# Looking for wiring diagram for Avital 4103



## dblee50 (Sep 25, 2014)

I've lost the wiring diagram with my Avital 4103 remote starter and am trying to find a copy. I have the owner's manual but looking for the diagram to do the install soon.

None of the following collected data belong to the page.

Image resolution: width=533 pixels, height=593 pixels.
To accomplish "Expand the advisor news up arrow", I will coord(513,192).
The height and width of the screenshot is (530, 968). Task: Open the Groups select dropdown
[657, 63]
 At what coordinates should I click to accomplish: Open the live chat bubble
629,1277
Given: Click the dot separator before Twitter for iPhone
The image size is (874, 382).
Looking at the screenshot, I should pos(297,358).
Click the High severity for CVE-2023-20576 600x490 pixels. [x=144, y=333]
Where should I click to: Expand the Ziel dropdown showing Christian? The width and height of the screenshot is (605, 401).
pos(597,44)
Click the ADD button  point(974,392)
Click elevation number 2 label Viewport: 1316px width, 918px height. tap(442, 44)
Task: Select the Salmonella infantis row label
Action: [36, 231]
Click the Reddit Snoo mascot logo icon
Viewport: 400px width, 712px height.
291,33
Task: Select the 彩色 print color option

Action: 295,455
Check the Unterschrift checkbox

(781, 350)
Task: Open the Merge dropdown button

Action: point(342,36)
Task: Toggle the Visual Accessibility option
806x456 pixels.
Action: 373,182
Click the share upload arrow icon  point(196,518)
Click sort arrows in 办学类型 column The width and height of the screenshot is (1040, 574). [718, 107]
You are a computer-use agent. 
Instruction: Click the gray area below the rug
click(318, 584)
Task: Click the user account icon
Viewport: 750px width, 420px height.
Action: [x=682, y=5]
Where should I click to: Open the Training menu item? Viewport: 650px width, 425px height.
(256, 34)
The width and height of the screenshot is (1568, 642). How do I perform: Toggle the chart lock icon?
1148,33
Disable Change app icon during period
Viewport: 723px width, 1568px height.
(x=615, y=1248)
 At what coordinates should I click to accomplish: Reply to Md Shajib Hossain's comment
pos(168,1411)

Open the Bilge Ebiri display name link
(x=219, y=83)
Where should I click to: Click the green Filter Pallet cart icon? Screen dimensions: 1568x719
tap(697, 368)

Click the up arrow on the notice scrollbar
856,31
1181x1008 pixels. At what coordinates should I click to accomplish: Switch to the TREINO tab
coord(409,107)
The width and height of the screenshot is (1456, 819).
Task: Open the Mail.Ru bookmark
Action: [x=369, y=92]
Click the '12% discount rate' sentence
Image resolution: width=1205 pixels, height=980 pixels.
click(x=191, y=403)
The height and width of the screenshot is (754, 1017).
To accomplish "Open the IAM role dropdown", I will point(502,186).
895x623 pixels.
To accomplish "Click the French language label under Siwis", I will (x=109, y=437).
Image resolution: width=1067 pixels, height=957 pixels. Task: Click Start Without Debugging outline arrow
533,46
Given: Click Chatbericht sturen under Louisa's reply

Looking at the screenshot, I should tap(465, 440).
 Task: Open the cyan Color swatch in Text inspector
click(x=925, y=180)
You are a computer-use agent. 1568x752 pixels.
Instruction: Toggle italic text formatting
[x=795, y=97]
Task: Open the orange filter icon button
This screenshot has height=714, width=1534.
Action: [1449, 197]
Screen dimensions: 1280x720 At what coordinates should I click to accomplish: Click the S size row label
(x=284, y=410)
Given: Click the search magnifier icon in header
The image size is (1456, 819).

Any help appreciated. thx


----------



## jprince526 (Oct 31, 2013)

H1/1: (-)Factory alarm disarm 
H1/2: (-)Factory rearm 
H1/3: (+)Ignition out (to alarm) 
H1/4: (-)Activation Input 
H1/5: (-)Ground when locked 
H1/6: (-)Horn Output - To horn wire under column 
H1/7: (-)Trunk Release Output 
H1/8: Ground - To common ground 
H1/9: (+/-) Light Flash - Headlight switch 

4-pin satellite harness 
1: (-)Status Output - wired to XK09 
2: (-) Accessory Output - wired to XK09 
3: (-) Starter Output - wired XK09 
4: (-) Ignition Output - wired to XK09 also wired to ignition circuit 

Heavy gauge relay wiring 
1: (-) Output to Ignition Circuit - to ignition wire 
2: (-) Output to Starter Circuit - to starter wire 
3: (-) Output to Accessory Circuit - to accessory wire 
4: (-) (30A) High Current 12 Input - to 12v common 
5: (-) Programmable output for accessory or ignition - for 2nd accessory wired with relay 
6: (-) (30A) High Current 12 Input - to 12v common 

Door lock harness 
1: (-) Unlock output - to XK09 
2: N/A 
3: (-) Unlock output - to XK09 

Remote start harness (H2) 
H2/1: (-) Neutral safety switch input
H2/2: Tachometer wire - to XK09 
H2/3: (+) Brake switch shutdown - Brake wire at pedal 
H2/4: (-) Hood pin switch - to hood pin switch 
H2/5 (-) 200ma 2nd status/rear defogger output


----------



## Vegassparky (Nov 24, 2013)

Great post, jprince.


----------



## jprince526 (Oct 31, 2013)

Thanks VS! Just trying to help out where I can.


----------